(TASK INPUTS):
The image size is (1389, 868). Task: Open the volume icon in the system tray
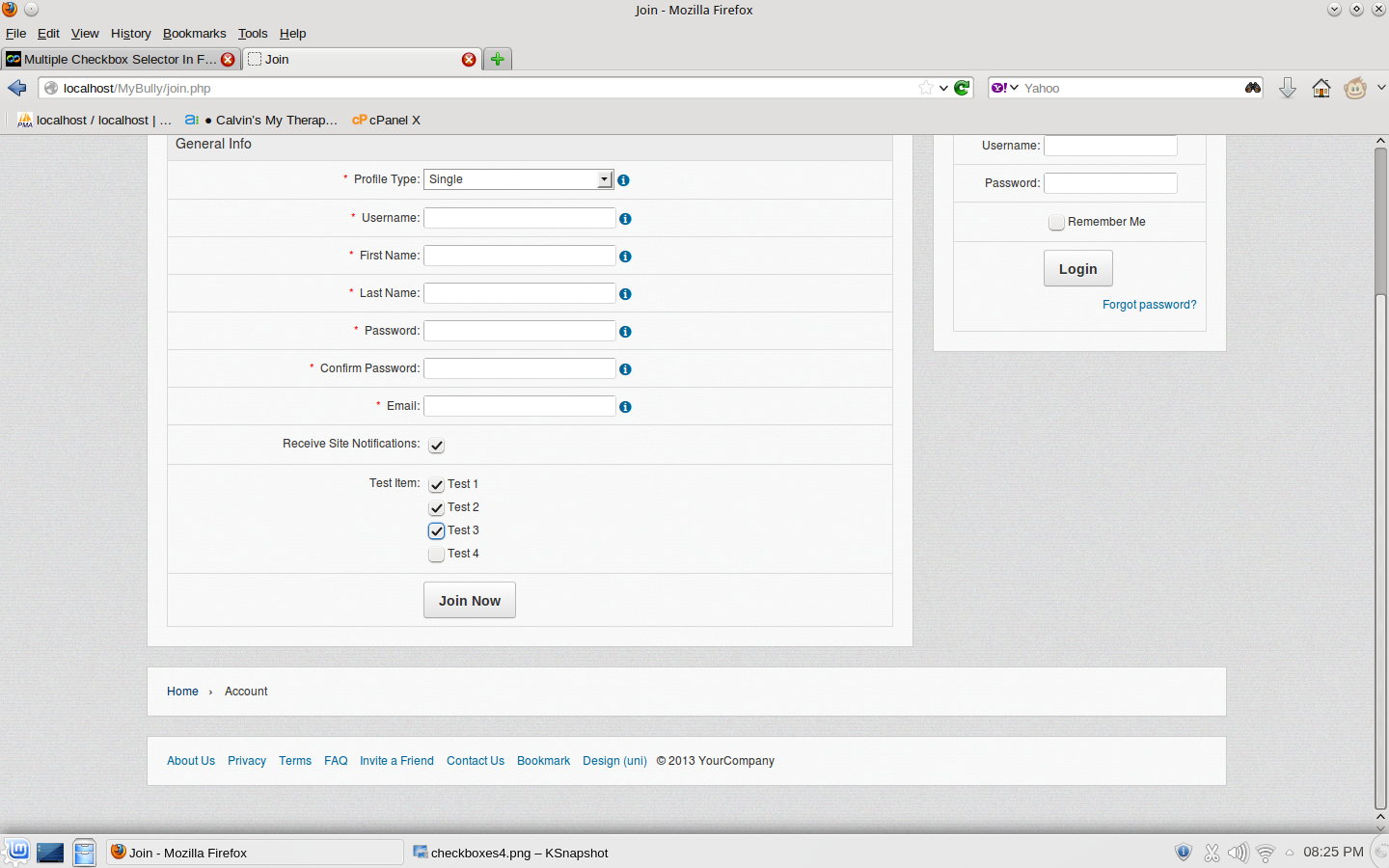[x=1237, y=853]
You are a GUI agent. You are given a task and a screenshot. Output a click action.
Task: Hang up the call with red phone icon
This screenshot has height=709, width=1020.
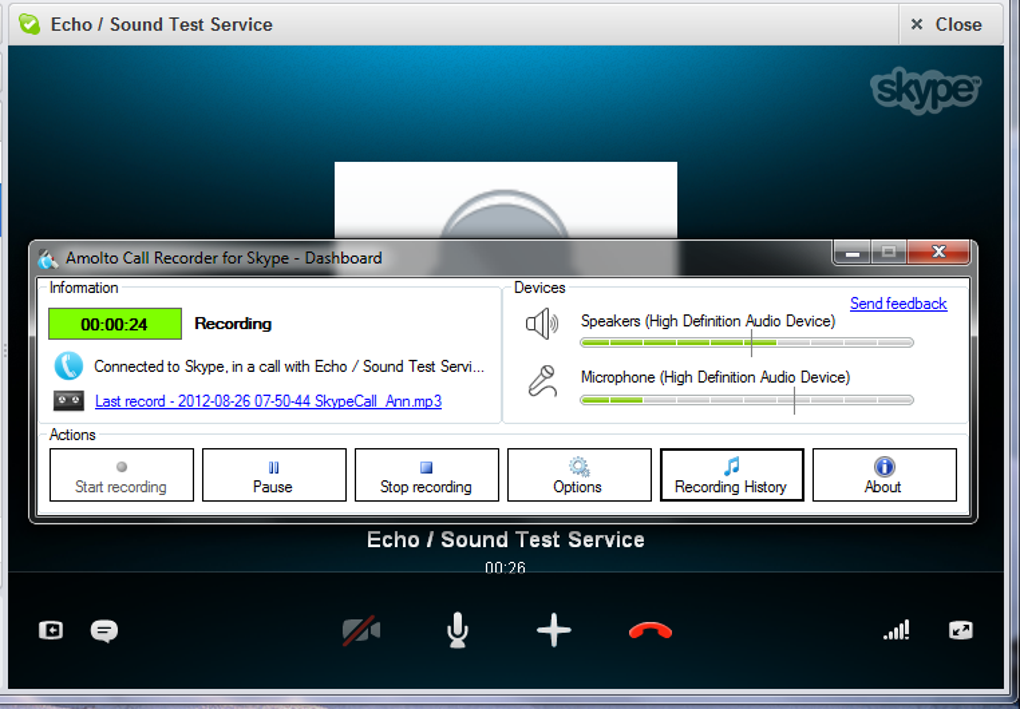tap(650, 630)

(DO THIS): Reproduce all of the rows above in full, requests included, but multiply every coordinate in the answers by 1.5 and round each result to a whole number, rounding halves up. Leave the numbers in the requests unchanged and omit the pictures.

(COMPLETE ANSWER):
The image size is (1389, 868). Task: Open the volume icon in the system tray
[x=1856, y=1280]
You are a GUI agent. You are given a task and a screenshot. Output a click action.
Task: Hang up the call with red phone icon
This screenshot has height=709, width=1020.
tap(975, 945)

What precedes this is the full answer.